He heard one day his mother praying that God would soften her husband's heart toward his poor hunchback boy, who was not to blame for his misfortune--and laying his head upon the broad arm of the chair which had been made for him, he wept bitterly, for he knew now why he was not loved. That night, as in his crib he lay, watching the stars which shone upon him through the window, and wondering if in heaven there were hunchback boys like him, he overheard his father talking to his mother, and the words that his father said were never forgotten to his dying day. There were, "Don't ask me to be reconciled to a cripple! What good can he do me? He will never earn his own living, lame as he is, and will only be in the way."
"Oh, father, father," the cripple essayed to say, but he could not speak, so full of pain was his little, bursting heart, and that night he lay awake, praying that he might die and so be out of the way.
The next morning he asked Maude to draw him to the churchyard where "his other mother," as he called her, was buried. Maude complied, and when they were there, placed him at his request upon the ground, where stretching himself out at his full length, he said: "Look, Maude, won't mine be a little grave?" then, ere she could answer the strange question, he continued, "I want to die so bad; and if you leave me lying here in the long grass maybe God's angel will take me up to heaven. Will I be lame, there, think you?"
"Oh, Louis, Louis, what do you mean?" cried Maude, and as well as he could, for the tears he shed, Louis told her what he meant.
"Father don't love me because I'm lame, and he called me a cripple, too. What is a cripple, Maude? Is it anything very bad?" and his beautiful brown eyes turned anxiously toward his sister.
He had never heard that word before, and to him it had a fearful significance, even worse than lameness. In an instant Maude knelt by his side--his head was pillowed on her bosom, and in the silent graveyard, with the quiet dead around. them, she spoke blessed words of comfort to her brother, telling him what a cripple was, and that because he bore that name he was dearer far to her.
"Your father will love you, too," she said, "when he learns how good you are. He loves Nellie, and--"
Ere she could say more she was interrupted by Louis, on whose mind another truth had dawned, and who now said, "But he don't love you as he does Nellie. Why not? Are you a cripple, too?"
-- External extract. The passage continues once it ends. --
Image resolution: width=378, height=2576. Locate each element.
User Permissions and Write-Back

Folding him still closer in her arms, and kissing his fair, white brow, Maude answered: "Your father, Louis, is not mine--for mine is dead, and his grave is far away. I came here to live when I was a little girl, not quite as old as you, and Nellie is not my sister, though you are my darling brother."
"And do you love father?" asked Louis, his eyes still fixed upon her face as if he would read the truth.
Every feeling of Maude Remington's heart answered, "No," to that question, but she could not say so to the boy, and she replied, "Not as I could love my own father--neither does he love me, for I am not his child."